The Senate committee heard testimony Thursday from those who oppose marijuana legalization, including a spokesman for several law enforcement groups, a spokeswoman for the Kansas Association of Addiction Professionals and Eric Voth, a Topeka physician and chairman of the Institute on Global Drug Policy.

Voth said medical marijuana should be treated like any other medication — subjected to safety and efficacy trials by the U.S. Food and Drug Administration and then administered in controlled dosages to prevent negative effects like cognitive impairment.

“You bypass the FDA and you get medicine by popular vote,” he said. “And that’s a terrible precedent.”

Sen. Laura Kelly, a Democrat from Topeka, asked Voth if narrow legislation could be crafted to help those who had already suffered cognitive impairment because of their illness and were out of other treatment options.

Voth said he feared any acquiescence to the pro-marijuana advocates would encourage them to pursue broader use, as they had in other states.

“The advocates are relentless, and I will tell you in states that have tried that, have tried to narrow the diagnoses down, within two or three years, it’s wide open,” he said.

When asked about Wilson’s cannabis oil-only idea, Voth said his preference would still be to keep the oil within the current regulatory framework for new medications.

Voth said that depending on how the cannabis oil is extracted, some can have “huge doses” of THC, so it must be tightly controlled.

 Several investigational trials for cannabis oil drugs are under way in Colorado, he said, and suggested the Legislature could sponsor such a trial at an in-state medical research facility to give Kansas families easier access.

Kelly said she had not talked with Wilson about an oil-only bill.

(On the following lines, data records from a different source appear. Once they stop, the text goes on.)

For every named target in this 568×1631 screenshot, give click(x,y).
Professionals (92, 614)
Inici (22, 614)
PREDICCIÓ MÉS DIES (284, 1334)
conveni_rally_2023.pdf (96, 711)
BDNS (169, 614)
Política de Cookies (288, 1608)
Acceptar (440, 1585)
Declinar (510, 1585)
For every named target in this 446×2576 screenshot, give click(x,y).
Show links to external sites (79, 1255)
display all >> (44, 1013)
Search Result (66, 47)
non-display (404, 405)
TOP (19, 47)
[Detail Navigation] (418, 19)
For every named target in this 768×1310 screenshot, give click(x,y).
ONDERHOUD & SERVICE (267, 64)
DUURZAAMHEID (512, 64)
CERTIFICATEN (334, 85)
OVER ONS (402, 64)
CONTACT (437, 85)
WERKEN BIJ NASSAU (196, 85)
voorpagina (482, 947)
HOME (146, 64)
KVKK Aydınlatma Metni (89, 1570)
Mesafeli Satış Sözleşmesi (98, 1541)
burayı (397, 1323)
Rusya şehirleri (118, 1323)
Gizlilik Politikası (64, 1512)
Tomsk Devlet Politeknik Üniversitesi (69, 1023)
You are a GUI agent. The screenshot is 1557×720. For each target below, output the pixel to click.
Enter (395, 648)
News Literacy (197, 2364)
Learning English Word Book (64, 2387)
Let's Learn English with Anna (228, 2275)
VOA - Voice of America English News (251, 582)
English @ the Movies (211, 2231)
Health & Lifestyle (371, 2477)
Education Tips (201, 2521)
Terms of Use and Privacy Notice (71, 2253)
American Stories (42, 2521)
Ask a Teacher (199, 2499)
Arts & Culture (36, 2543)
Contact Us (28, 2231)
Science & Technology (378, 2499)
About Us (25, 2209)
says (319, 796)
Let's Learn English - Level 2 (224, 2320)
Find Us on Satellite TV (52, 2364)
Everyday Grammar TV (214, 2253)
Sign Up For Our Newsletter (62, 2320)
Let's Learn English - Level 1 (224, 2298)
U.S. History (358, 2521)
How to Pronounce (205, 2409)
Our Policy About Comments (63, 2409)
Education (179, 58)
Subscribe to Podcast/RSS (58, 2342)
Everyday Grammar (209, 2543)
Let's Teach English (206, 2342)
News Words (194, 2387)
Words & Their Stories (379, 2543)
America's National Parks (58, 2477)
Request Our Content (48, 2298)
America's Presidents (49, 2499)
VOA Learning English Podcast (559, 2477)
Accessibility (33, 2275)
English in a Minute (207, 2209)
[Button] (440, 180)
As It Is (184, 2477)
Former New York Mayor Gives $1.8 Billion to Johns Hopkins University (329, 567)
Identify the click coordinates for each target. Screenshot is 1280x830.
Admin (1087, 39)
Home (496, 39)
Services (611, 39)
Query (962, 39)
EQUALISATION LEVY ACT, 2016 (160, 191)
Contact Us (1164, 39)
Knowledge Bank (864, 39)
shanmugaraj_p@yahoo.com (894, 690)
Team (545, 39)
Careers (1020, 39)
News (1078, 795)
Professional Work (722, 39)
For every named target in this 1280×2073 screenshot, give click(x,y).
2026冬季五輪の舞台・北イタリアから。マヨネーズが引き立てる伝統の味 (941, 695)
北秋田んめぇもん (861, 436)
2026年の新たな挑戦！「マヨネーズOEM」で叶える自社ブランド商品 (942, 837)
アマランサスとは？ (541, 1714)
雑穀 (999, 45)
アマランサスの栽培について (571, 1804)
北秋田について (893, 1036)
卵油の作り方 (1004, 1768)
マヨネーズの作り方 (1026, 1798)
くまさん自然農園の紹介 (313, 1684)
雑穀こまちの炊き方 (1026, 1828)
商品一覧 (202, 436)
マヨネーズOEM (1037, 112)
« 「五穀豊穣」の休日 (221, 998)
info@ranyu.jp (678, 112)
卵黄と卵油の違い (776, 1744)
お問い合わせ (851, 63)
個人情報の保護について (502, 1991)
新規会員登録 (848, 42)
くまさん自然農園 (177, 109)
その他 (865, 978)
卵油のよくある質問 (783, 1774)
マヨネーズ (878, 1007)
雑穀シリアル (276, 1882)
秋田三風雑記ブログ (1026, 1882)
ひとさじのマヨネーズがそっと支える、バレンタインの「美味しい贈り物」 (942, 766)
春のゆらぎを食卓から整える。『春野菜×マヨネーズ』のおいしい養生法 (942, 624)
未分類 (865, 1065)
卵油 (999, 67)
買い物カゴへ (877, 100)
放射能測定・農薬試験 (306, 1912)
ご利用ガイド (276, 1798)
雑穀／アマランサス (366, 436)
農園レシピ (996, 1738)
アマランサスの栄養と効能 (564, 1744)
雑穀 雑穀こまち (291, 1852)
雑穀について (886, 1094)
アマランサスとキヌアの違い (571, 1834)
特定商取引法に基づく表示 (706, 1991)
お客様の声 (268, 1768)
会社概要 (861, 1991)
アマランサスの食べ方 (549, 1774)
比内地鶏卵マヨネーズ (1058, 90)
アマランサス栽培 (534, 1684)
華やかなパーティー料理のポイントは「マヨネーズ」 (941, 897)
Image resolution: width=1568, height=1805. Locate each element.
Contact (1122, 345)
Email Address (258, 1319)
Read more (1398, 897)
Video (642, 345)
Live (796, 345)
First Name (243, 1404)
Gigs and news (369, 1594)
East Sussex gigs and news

But she said she was touched by the stories about the young children the day before and wanted to find something that could pass.

“I would be leaning very strongly toward finding a solution to this problem,” she said.

Family advocacy 

Wilson took an interest in the oil when he heard the story of constituents Ryan and Kathy Reed, who moved to Colorado to access legal cannabis oil for their son Otis’ seizures. Otis’ grandmother, Donna Reed, testified at Wednesday’s hearing.

“Our whole family agrees that Kansas should legalize medical marijuana,” she said. “Four years ago, if you would have asked me that I would not have agreed. But two things have happened in my life. The first thing is, I adore this little boy. And because of that I have become more educated on what it can do for children and for people.”

Donna Reed said her son and daughter-in-law have seen improvements in Otis’ development since he’s been taking the oil and are heartened by the transformation they’ve seen in other children in Colorado who have been taking the substance longer.

Wilson said he was hoping to wait for the full results of a medical marijuana health impact assessment being conducted by the Kansas Health Institute, the parent organization of the editorially independent KHI News Service.

Tatiana Lin, a senior analyst at the Kansas Health Institute, said the full results of the health impact assessment, which focused on four states that legalized medical marijuana, won’t be available until next month.

But she said one preliminary finding is that there is likely to be little to no impact on the overall consumption of marijuana in the general population if Kansas legalizes medical marijuana.

However, Lin said depending on how that medical marijuana is regulated, there may be some increase in use among at-risk populations. She said another preliminary finding suggests that there would be little to no impact on crime.

Areas near dispensaries might see a slight uptick, she said, but it’s important to note that dispensaries are often in places more prone to crime.

Wilson said the preliminary information provides a level of confidence that a tightly regulated medical marijuana industry can operate safely in the state.

“It’s a balance of being supportive of patients who are in need of something and then balancing public safety,” Wilson said. “These preliminary results from the health impact assessment say that that’s probably not as big of a concern as we think it is.”